While making it a mission to make an app as user-friendly as possible is important, I won’t pretend that it’s feasible to design a UI that requires no instructions. Depending on the depth of the app’s range of functionality, detailed instructions may be necessary, no matter how intuitive the UI happens to be in practice. This is where a detailed and thorough technical documentation of the app’s functions comes into play. Such documentation serves as the groundwork for useful instructions made available to users when needed.
This one should be common sense to most people, assuming they’re smartphone users. Phone app designers should consider the amount of power the software will draw from mobile devices when making their design choices. Many users will use maintenance software to identify the apps that consume the most battery life and will mark your app for deletion if it ranks high on the list. In short, energy demands need to be weighed against the user benefit.

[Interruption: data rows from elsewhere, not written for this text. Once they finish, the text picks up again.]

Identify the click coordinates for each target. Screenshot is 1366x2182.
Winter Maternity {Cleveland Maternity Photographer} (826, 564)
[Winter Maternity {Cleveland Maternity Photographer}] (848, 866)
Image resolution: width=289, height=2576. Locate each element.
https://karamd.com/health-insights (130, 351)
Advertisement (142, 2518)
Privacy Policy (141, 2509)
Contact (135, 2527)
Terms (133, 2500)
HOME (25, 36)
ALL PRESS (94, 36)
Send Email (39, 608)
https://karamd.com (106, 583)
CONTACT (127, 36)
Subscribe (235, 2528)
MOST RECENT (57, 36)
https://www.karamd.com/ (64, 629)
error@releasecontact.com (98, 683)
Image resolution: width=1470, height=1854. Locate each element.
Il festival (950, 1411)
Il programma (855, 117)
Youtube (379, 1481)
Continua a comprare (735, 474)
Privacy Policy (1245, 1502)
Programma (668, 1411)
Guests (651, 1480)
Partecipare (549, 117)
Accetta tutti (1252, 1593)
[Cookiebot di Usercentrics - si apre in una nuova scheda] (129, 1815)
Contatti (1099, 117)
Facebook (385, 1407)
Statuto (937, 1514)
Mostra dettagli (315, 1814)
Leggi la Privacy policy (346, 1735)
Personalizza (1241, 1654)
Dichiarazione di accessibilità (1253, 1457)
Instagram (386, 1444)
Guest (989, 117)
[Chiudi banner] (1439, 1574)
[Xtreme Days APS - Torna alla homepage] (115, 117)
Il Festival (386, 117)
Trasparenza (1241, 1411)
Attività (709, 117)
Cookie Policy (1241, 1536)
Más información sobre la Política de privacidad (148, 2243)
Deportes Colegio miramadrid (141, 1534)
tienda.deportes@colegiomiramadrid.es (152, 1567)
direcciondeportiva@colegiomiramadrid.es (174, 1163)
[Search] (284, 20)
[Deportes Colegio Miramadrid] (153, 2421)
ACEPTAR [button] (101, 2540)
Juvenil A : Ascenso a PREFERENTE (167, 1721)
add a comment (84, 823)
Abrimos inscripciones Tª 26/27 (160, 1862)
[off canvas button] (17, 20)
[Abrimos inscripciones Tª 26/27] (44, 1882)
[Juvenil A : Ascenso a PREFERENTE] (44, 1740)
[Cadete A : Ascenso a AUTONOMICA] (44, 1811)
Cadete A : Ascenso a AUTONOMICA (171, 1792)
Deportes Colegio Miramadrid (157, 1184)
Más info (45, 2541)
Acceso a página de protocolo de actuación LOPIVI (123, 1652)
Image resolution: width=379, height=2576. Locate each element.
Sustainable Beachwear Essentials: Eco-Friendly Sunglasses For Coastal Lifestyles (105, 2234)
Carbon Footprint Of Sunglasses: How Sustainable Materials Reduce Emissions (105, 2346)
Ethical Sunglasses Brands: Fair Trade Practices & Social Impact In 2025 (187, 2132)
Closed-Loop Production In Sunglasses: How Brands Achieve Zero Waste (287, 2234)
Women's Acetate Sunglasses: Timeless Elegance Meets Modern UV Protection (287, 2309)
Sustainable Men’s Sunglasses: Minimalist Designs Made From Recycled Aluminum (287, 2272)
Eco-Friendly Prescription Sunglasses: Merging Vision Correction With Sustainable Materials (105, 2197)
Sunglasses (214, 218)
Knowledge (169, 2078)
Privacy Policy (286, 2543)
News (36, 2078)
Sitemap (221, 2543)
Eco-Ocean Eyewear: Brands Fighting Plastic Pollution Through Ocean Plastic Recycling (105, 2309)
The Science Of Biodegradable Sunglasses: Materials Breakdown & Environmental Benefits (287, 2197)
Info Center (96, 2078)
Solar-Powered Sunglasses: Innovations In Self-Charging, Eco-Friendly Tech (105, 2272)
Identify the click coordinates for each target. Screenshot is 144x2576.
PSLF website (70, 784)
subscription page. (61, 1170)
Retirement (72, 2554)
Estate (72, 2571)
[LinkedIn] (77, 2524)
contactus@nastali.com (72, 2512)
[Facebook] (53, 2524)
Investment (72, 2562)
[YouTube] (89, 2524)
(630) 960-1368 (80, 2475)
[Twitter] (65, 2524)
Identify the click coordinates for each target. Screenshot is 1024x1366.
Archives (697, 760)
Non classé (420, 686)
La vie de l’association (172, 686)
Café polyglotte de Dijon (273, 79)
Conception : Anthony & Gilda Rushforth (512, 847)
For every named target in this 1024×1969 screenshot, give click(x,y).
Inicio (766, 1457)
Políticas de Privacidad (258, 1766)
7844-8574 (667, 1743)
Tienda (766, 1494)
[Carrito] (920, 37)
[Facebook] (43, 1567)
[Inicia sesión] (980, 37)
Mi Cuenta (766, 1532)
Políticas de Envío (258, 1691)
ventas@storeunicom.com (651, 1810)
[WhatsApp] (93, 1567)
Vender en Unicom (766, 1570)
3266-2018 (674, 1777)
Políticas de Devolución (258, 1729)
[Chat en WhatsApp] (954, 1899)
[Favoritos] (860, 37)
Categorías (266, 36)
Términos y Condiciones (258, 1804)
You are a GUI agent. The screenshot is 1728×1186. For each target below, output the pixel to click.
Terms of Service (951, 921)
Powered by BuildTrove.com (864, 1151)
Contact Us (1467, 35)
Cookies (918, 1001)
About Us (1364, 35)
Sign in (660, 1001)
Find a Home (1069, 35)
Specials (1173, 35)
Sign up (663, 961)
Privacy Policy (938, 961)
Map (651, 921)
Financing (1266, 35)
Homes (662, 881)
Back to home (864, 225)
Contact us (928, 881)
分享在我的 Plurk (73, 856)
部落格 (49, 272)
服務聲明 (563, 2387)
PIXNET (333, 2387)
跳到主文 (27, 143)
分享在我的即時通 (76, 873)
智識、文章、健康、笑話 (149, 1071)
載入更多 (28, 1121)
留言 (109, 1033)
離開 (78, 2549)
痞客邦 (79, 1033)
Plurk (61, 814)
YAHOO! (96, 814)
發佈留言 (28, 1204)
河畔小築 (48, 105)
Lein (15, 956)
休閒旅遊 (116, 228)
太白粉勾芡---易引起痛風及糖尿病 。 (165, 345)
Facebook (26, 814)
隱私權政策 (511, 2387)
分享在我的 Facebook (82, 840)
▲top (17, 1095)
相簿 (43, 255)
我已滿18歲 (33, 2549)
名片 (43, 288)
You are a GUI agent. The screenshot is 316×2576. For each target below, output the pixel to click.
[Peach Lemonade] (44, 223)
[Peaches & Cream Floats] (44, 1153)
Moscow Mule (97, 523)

So many apps are designed so that they are devoid of any trace of humanity. These sterile virtual environments could stand to lighten up a little. Incorporating some humour into an app is a great way to make users feel more at ease when putting it to use. For example, text overlays could include a clever pun. It doesn’t have to be brilliant comedy, just a splash of silliness to make the UI more relatable to the humans interacting with them.
Apps which reach out to the user when not in use, or involve similar gimmicks to essentially guilt users into using the app, is just plain creepy. Constant notifications about coins, or about “messages” that you have can be intrusive, annoying and just plain strange behaviour. App designers should prevent these actions from making the final cut for release. It’s not only one of the easiest ways to make an app come off as a stalker, but it’s also almost guaranteed to result in the app being uninstalled from the mobile device.
Mobile apps play a significant role in the lives of billions of people across the planet. Given that level of influence, app makers have a responsibility to make their products function to the best of their ability.